Neste contexto, o Brasil novamente tem uma oportunidade para sair na dianteira e se tornar referência internacional na transição energética, dado o seu gigantesco potencial para a produção de energia limpa. Para muitos especialistas, entretanto, o tempo está passando, e a necessidade de se aprovar um arcabouço regulatório é urgente para que não se perca mais essa oportunidade de vista.

Diversos projetos de lei tramitam no Congresso Nacional com essa finalidade. Para citar alguns, o PL nº 725/2022, em tramitação no Senado, disciplina a inserção do hidrogênio como fonte de energia e estabelece parâmetros de incentivo ao uso do hidrogênio sustentável, e o PL nº 2.308/23, em tramitação na Câmara dos Deputados, dispõe sobre a definição legal de hidrogênio combustível e de hidrogênio verde. Nenhum deles, entretanto, traz um arcabouço tão completo quanto a proposta para a criação de um Marco Legal para a Produção de Hidrogênio de Baixo Carbono, atualmente em discussão na Comissão Especial para Estudos das Iniciativas para a Transição Energética, na Câmara.

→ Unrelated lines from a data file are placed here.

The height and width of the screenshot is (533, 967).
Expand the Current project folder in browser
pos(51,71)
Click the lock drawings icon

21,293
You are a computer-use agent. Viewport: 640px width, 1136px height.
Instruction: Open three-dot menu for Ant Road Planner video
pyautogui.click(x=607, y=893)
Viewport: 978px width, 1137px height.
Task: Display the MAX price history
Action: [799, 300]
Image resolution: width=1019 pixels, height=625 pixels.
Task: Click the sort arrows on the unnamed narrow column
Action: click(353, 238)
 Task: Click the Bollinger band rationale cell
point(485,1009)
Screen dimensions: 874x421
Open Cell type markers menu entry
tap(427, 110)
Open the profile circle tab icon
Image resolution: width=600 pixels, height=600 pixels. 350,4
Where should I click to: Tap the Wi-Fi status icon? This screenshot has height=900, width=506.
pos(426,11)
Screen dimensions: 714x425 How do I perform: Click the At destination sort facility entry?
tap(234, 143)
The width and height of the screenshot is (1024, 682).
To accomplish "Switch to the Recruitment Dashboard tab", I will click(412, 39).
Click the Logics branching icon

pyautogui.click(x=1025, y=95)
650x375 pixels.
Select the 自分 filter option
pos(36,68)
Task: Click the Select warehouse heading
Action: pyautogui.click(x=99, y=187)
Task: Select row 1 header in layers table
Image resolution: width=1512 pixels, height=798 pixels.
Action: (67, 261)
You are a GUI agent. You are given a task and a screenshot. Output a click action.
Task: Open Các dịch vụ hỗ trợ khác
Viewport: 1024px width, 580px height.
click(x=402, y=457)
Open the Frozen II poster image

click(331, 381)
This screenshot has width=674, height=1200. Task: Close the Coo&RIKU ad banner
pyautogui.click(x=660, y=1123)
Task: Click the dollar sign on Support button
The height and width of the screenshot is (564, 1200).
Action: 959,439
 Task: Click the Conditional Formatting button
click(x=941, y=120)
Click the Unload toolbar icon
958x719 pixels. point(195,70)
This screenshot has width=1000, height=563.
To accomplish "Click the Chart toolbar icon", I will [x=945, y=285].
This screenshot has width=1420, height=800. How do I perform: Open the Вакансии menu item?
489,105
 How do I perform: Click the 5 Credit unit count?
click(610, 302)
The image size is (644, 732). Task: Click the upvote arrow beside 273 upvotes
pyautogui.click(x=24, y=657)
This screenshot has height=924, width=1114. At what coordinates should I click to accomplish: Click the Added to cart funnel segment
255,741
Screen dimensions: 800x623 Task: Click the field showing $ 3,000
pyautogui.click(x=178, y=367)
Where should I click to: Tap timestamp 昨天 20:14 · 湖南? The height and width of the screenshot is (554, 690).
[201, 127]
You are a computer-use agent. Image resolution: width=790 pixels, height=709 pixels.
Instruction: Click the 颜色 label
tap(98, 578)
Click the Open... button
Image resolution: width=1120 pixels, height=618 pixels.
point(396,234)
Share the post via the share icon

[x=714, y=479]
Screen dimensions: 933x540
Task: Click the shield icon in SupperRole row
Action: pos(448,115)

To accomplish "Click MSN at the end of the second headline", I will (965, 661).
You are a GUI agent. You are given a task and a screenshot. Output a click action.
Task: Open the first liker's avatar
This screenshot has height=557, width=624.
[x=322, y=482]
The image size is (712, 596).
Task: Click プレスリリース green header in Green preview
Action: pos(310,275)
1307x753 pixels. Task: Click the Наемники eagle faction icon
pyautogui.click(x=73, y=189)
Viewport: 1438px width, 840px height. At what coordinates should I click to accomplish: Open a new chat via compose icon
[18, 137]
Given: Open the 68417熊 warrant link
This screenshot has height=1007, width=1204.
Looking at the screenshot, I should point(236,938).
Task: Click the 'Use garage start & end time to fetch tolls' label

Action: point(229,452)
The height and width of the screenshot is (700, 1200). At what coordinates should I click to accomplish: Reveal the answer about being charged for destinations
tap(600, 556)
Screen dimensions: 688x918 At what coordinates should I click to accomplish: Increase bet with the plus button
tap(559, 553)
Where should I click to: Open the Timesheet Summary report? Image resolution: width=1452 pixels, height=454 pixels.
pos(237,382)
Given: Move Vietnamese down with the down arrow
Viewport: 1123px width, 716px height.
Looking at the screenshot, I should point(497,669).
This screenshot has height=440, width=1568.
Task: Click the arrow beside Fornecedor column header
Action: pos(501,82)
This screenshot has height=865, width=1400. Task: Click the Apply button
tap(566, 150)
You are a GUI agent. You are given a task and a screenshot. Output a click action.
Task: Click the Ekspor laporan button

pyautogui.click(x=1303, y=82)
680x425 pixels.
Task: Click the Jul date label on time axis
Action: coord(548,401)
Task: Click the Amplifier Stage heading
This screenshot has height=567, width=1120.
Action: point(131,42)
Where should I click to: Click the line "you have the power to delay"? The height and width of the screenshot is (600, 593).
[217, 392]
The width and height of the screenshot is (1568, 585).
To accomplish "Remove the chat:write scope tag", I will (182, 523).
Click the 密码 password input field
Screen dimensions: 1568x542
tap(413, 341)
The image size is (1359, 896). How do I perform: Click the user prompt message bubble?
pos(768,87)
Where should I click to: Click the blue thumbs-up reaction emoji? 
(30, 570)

No último dia 31 de outubro, o relator, deputado Bacelar (PV-BA), apresentou seu relatório preliminar REL 1/2023 Ceenerg [1], o qual sugere uma minuta de projeto de lei, que institui o Marco Legal do Hidrogênio de Baixo Carbono e a Política Nacional do Hidrogênio de Baixo Carbono. Alguns pontos são extremamente interessantes e trataremos de citá-los, sem esgotá-los, para contribuir com a discussão.

O primeiro aspecto que merece destaque é a definição trazida pelo artigo 4º para o termo "hidrogênio de baixo carbono" como o "hidrogênio combustível ou insumo industrial, coletado ou obtido a partir de fontes diversas de processo de produção, e que possua emissão de gases causadores do efeito estufa (GEE), conforme análise do ciclo de vida, com valor inicial menor ou igual a quatro quilogramas de dióxido de carbono equivalente por quilograma de hidrogênio produzido". O conceito é extremamente importante, pois a taxonomia do hidrogênio é um ponto de discordância entre diversos especialistas e estudiosos do setor.

Para muitos, a limitação ao conceito de hidrogênio verde excluiria outras rotas viáveis de produção com redução de carbono. A Associação Brasileira do Hidrogênio (ABH2) [2], alinhada às diretrizes internacionais do Hydrogen Council, defende que a divisão por cores, na qual se classificaria o hidrogênio como verde, é uma abordagem errada, pois discrimina outras tecnologias, sendo mais correto a utilização da palavra descarbonização. Ainda para a associação, a adoção de uma taxonomia mais abrangente estaria alinhada às metas de descarbonização, impulsionando verdadeiramente a transição energética, além de ser economicamente mais viável, pois permite a produção do hidrogênio com menor custo.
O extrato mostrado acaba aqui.